The digital transformation is causing a fundamental shift in our social world, and our economy and society must adapt to those changes. While it is important and proper to consider current developments, those discussions offer little concrete guidance for decision makers at companies. To ensure that your products and services remain relevant to customers in a post-transformation world, you should start laying the foundations now.
That means you must analyse and evaluate the various drivers of digitalisation. To systemise and simplify that process, adesso recommends that you consider the digital transformation from the perspective of “objects of interest”. That is the basis for a three-stage process, which will help you identify the key elements for a successful digital transformation.
1. Understand the objects of interest: Objects of interest include physical and virtual objects, as well as people, that could be integrated directly into business processes and have the potential to simplify or speed up those processes. Examples include a machine that automatically reports your raw material requirements to your ERP system, triggering an order, or an insurance policy holder who measures their sporting activity using a smartphone app that provides the information to their insurance company’s bonus system directly.
2. Tracking the objects of interest: Once you have established a basic understanding of objects of interest, the next step is to systematically locate them at your own company. You will be able to recognise a number of those objects at a glance, while changes to processes, products and customer expectations may make others more difficult to identify immediately. That means you need targeted analysis to determine all the relevant objects. The “Interaction Room for Digitalization Strategy Development” (IR:digital) is a suitable project tool. The use of maps within the Interaction Room allows the project team to visualise physical objects that are capable of producing data and making it accessible.
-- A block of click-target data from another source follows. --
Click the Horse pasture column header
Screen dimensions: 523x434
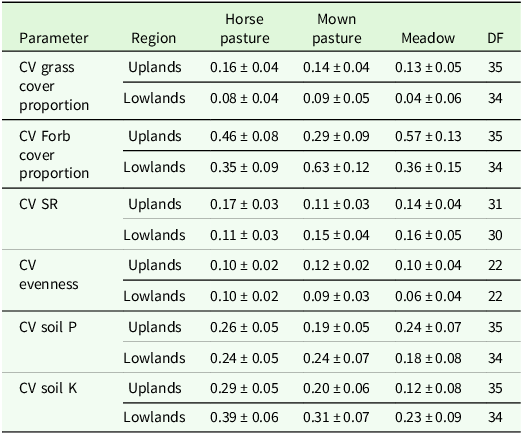pyautogui.click(x=244, y=29)
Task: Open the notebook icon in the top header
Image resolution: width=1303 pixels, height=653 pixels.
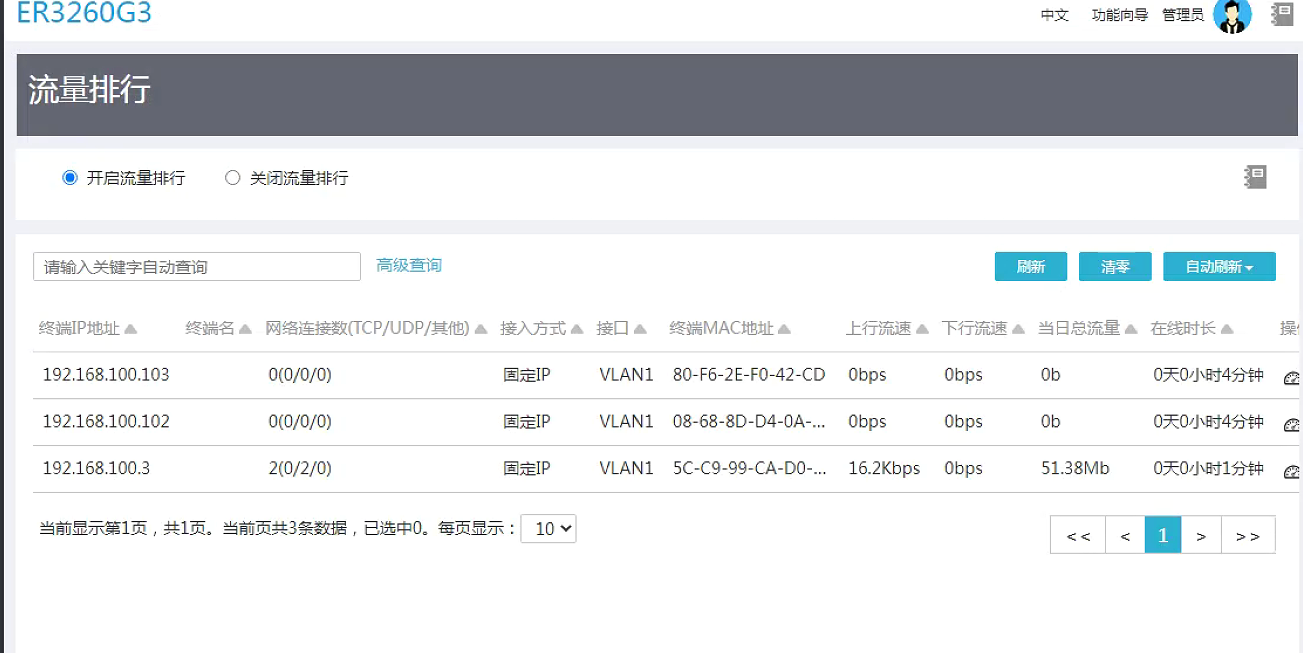Action: 1283,14
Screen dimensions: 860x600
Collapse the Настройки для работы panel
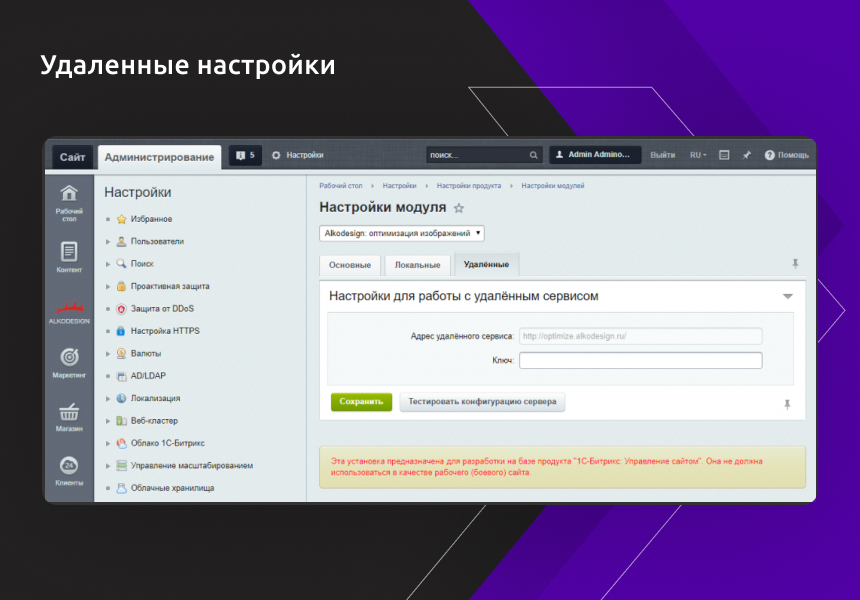tap(788, 295)
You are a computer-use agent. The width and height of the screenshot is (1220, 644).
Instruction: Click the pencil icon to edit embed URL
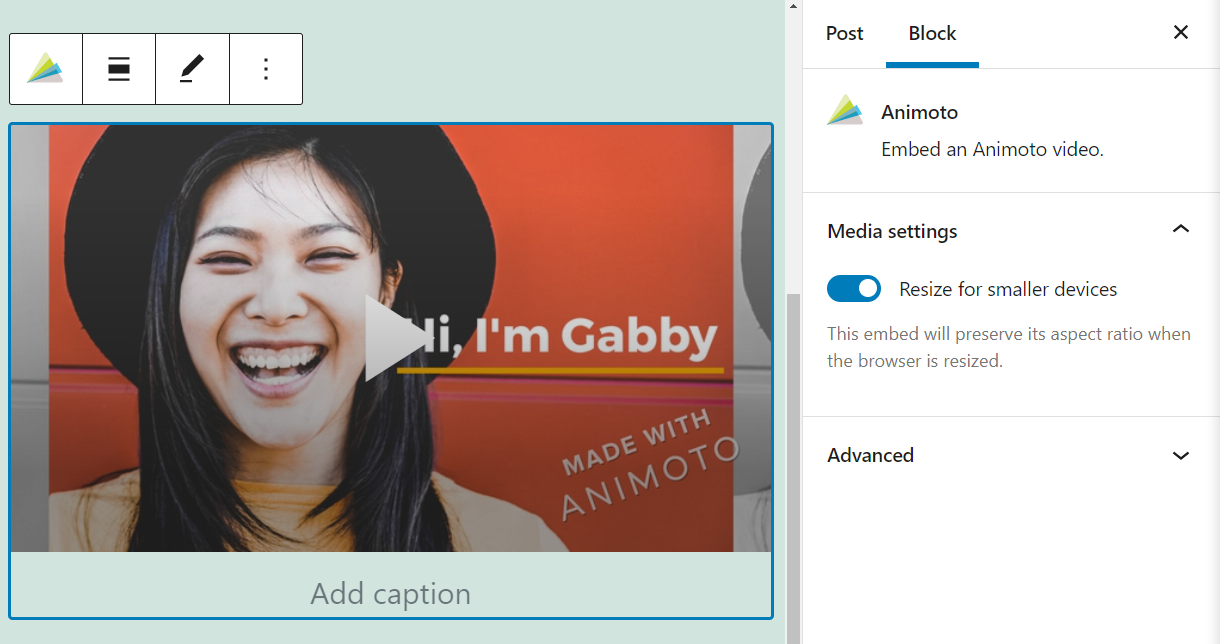pos(191,69)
3. Selecting objects of interest: Once the overall population of objects of interest has been determined, our experts must filter them to identify the ones that are relevant to business processes, that can be used legally and that could be productive. That process involves examining potential points of interface with other objects and the life cycles of the respective objects. When the objects are people, then questions about data protection must be considered. Next, the project participants must assess the technical conditions relating to the eligible objects of interest and determine ways in which the data they produce could be used in business processes. The objects of interest identified in this way are the ones the company could profitably integrate in its business processes.
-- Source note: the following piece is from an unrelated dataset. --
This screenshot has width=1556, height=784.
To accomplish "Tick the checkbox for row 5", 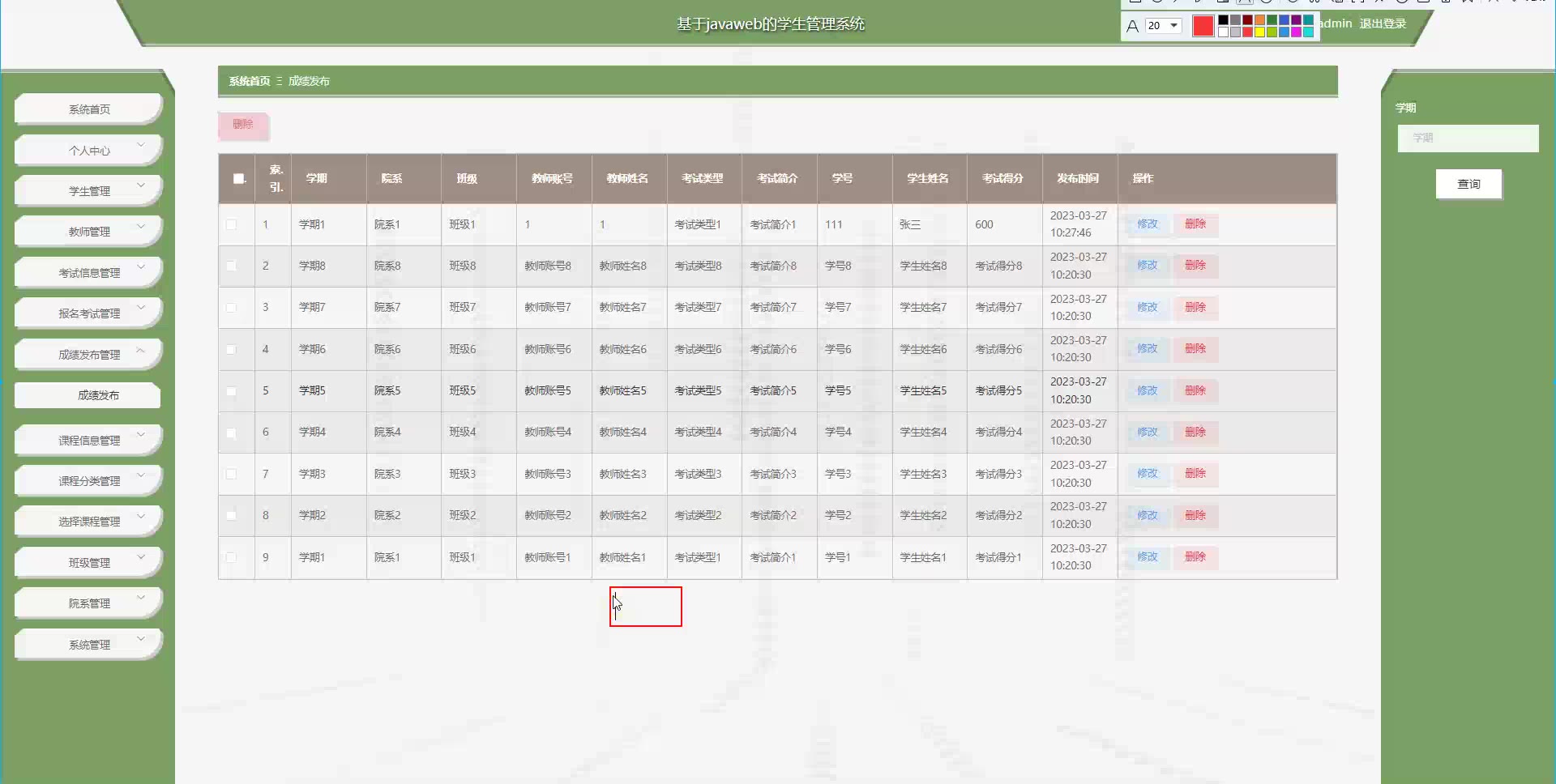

“Companies that consider the digital transformation from the perspective of objects of interest, and that systematically analyse their situation and environment, have a significant advantage in the implementation process. They can rapidly and precisely identify areas where it is worth investing additional time and resources,” says Prof. Dr. Volker Gruhn, Chairperson of the Supervisory Board of adesso AG and Chair of Software Engineering at the University of Duisburg-Essen. “Those decisions are not based on gut feeling or vague as-sumptions – instead they rely on knowledge about interactions at the level of objects of interest.”